Créditos de Imagens: Divulgação / Imovision
A produção se manteve afastada da família para conseguir ter liberdade criativa. E, portanto, A filha de Bernadette, Claude, falou explicitamente contra o projeto em meados de 2022.

Extremamente incomodada pelo modo como é posta de lado em ocasiões importantes, incluindo uma reunião com o presidente dos EUA e sua esposa (à época, o casal Clinton), Bernadette toma a decisão cabal de desobedecer quando descobre mais uma traição de seu marido, que finge estar numa reunião secreta quando, em verdade, estava com uma amante italiana. A partir daí, ela utiliza a sua influência enquanto personalidade local e, em cidades do interior francês, arregimenta a sua carreira enquanto ativista de causas sociais – nem todas bem-sucedidas, conforme destacará a narração final. Bernadette Chirac, portanto, torna-se uma figura-chave não apenas para a reeleição de seu esposo como também para a escolha de seu sucessor, Nicolas Sarkozy (Laurent Stocker), em relação ao qual mantinha um ressentimento pessoal de longa data. Soma-se a isso a maneira como o casal Chirac lida com a outra filha, Laurence (Maud Wyler), constantemente internada numa casa de repouso, por causa de crises anoréxicas. Este será o diferencial comovedor no livro autobiográfico que ela escreve. 

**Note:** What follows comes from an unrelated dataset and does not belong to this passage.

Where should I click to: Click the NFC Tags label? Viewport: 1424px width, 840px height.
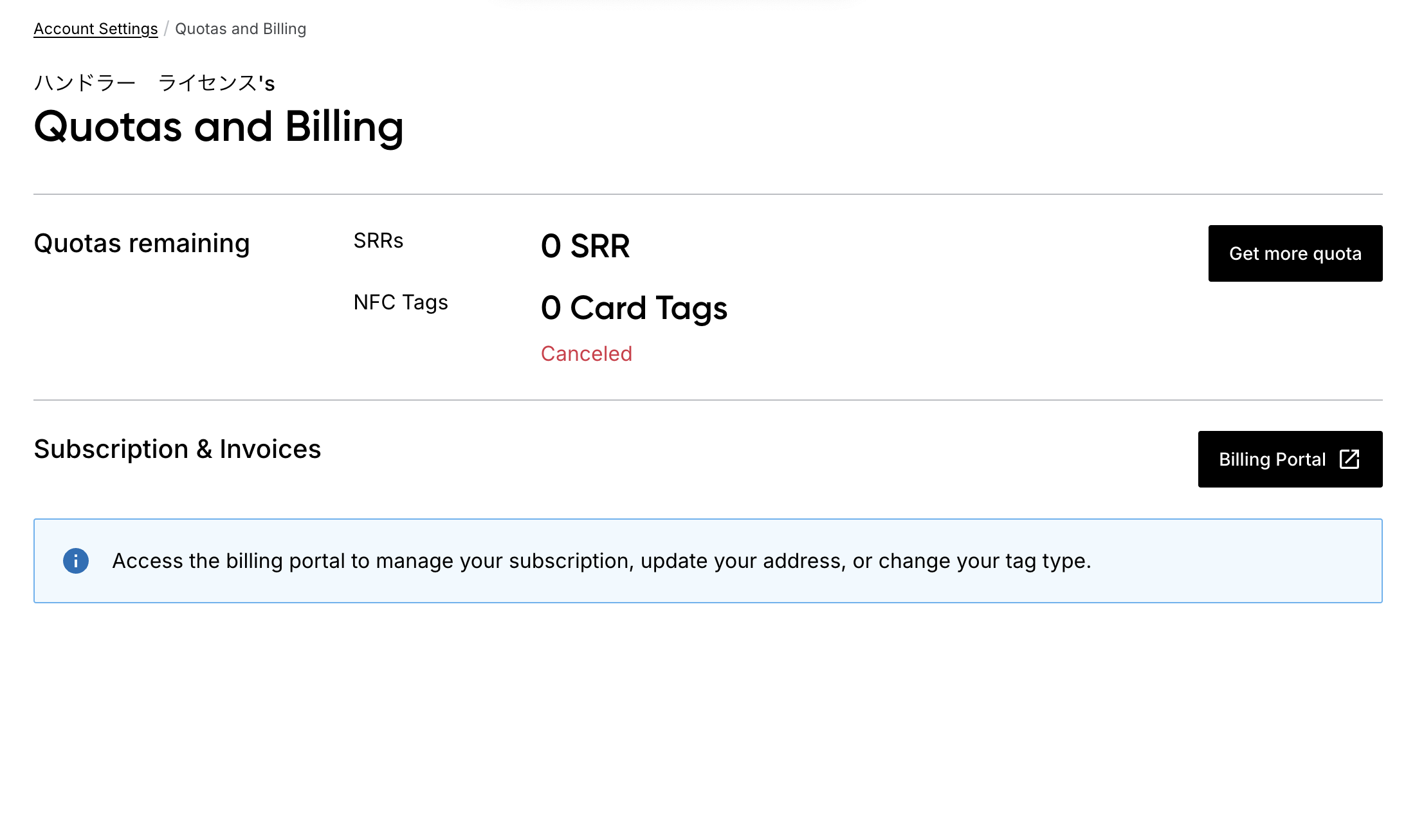click(x=401, y=302)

Entremeando situações ficcionais com reportagens reais, a diretora faz com que admiremos o reconhecimento identitário desta mulher, outrora submissa e desperdiçada em suas volições. Para que não nos sintamos culpados pela empolgação diante de uma personalidade filiada aos valores da direita política, convém enfatizar que os seus principais opositores são a extrema-direita (então presidida pelo racista Jean-Marie Le Pen), de modo que, mais uma vez, opta-se pelo “menos pior”. A montagem é ágil, a trilha musical é empolgante e os eventos mostrados no roteiro evitam o polemismo noticioso, optando por dilemas familiares (o instante em que Jacques urina na tartaruguinha de Bernadette é revoltante) e por uma identificação proveitosa entre a personagem real e a estrela que a interpreta. Que este filme seja lançado num ano eleitoral, aqui no Brasil, é um detalhe ainda mais proveitoso: antes de escolhermos os nossos representantes, além de analisar as suas propostas, seria interessante também averiguar o que ocorre nos bastidores, quando possível. Este filme, além de muito divertido, é também elucidativo!